Il proverbio che recitail nemico del mio nemico è mio amico”, è già all’opera in tutta la Francia. Dalla grande città al più piccolo paesino, i capi dei due maggiori partiti usciti sconfitti da questa tornata elettorale, sono in riunione da ore per concordare una strategia comune per sbarrare le porte d’ingresso ai palazzi della regione, al Front National di Marine e Marion Le Pen. Ovvio, non si saprà mai che cosa si sono detti o promessi. Certo, non avverrà alla luce del sole, anche se a caldo dopo i primi risultati l’ex presidente Francois Sarkozy nega sostenendo – Che non ci sarà qualsiasi forma di desistenza per il secondo turno -. Sembra, invece, che il Partito Socialista ritiri i suoi candidati dal secondo turno elettorale nella regione Provence-Alpes-Cote d’Azur e Piccardia-Nord-Pas-de-Calais nella speranza di bloccare l’avanzata di Marine Le Pen e Marion Maréchal Le Pen. L’ha annunciato il segretario socialista Jean-Christophe Cambadélis, anche se la mossa ha già provocato un po’ d’imbarazzo nei suoi compagni di partito. Quello che, però, si può dire e scrivere, a mio parere, è l’assoluta incoerenza e, aggiungo, indecoroso comportamento delle persone che fanno politica, nei confronti del loro elettorato. Scegliere di ritirarsi o di indicare di votare il tuo avversario fino il giorno prima, si può definire un sistema alla Maramaldo. Ma, come si dice, in amore e in guerra tutto e lecito. Figuriamoci in politica! Non mi soffermo sui commenti, in gran parte negativi, relativi alla vittoria in 6 regioni su 13, le altre 7 sono andate ai socialisti e al così detto centro destra moderato. Però, mi chiedo se questi voti dati al FN sono tutti di estremisti antisemiti oppure qualcos’altro è successo? Credo che in Francia, speriamo presto anche in Italia (anche se qui siamo ancora lontani dall’avere un partito che racchiuda tutti i valori di cui molti elettori si sentono orfani), il cittadino abbia cominciato a prendere coscienza che i temi portati avanti dal FN si avvicinano sempre più alle loro quotidiane esigenze.
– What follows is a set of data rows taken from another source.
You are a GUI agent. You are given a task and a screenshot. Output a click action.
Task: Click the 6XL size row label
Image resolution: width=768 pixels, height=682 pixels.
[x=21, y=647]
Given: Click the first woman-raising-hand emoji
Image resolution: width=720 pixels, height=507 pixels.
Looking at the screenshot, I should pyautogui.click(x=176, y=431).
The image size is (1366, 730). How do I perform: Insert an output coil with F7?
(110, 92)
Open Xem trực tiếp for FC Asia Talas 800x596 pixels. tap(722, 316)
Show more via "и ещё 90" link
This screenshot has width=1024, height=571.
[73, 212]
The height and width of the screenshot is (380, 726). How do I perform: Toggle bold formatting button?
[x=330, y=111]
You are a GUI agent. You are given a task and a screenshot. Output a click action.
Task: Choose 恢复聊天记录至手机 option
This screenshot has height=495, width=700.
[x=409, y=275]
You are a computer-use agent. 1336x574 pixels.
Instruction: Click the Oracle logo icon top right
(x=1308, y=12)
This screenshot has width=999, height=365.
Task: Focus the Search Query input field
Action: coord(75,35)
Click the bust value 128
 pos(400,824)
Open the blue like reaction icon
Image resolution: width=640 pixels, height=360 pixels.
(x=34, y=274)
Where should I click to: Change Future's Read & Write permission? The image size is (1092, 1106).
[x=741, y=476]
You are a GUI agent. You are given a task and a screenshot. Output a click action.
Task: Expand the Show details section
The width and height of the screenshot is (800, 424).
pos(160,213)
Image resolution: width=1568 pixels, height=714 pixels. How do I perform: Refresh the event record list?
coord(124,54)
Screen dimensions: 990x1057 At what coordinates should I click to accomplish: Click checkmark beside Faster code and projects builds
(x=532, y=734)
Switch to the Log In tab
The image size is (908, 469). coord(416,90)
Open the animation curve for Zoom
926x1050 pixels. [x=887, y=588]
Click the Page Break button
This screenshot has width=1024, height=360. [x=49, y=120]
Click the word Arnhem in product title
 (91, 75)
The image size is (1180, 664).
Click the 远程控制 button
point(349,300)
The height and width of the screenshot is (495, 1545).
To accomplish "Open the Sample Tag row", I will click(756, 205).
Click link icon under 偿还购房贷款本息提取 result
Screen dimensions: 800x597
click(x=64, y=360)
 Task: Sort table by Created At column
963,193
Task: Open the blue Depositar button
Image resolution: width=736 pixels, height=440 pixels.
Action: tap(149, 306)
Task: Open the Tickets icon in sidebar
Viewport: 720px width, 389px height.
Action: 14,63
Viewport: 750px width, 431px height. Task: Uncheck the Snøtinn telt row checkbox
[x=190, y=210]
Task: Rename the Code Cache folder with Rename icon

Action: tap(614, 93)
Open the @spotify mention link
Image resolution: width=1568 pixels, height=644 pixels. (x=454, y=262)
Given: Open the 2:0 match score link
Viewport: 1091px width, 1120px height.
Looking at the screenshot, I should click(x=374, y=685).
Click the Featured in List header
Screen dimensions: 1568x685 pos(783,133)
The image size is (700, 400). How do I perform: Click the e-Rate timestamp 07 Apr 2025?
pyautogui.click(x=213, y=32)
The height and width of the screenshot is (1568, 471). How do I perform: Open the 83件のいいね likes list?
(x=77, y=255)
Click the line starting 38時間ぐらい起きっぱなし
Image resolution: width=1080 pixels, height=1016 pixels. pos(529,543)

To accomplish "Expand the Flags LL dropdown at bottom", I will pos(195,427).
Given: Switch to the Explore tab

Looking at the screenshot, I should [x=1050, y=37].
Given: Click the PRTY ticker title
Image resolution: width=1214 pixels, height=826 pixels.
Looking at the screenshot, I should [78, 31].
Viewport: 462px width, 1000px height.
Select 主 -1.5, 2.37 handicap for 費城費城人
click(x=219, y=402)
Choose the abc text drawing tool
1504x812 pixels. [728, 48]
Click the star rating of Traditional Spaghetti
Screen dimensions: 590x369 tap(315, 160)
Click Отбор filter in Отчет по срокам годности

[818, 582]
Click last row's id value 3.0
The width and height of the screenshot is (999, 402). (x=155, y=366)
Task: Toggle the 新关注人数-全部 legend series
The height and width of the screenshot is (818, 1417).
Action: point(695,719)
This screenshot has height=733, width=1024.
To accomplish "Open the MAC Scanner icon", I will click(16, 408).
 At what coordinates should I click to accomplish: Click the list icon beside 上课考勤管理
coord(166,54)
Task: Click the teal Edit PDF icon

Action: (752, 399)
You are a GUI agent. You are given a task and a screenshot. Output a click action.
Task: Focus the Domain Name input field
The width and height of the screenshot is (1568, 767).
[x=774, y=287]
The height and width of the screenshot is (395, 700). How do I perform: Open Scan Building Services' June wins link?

E termino proprio con l’Italia. Fra grandi e piccoli scandali, continua il solito tran tran. Oggi si parla di 4 banche che hanno rovinato i piccoli risparmiatori che avevano  fiduciosamente affidato i loro risparmi. Mi auguro, solamente, che presto si parli di chi ha creato questo disastro e che la magistratura faccia chiarezza per individuare le tante, troppe responsabilità, che ci sono. Mi spiego con una metafora. Un tumore di solito nasce piccolo e si sviluppa poco alla volta. Bene, anzi male! Un buco di denaro in banca è la stessa cosa? Esiste un organo di controllo che periodicamente visita gli istituti di credito? Possibile che nessuno si sia accorto di nulla?

All’elettore l’ardua risposta. In maniera civile e senza parolacce, possibilmente!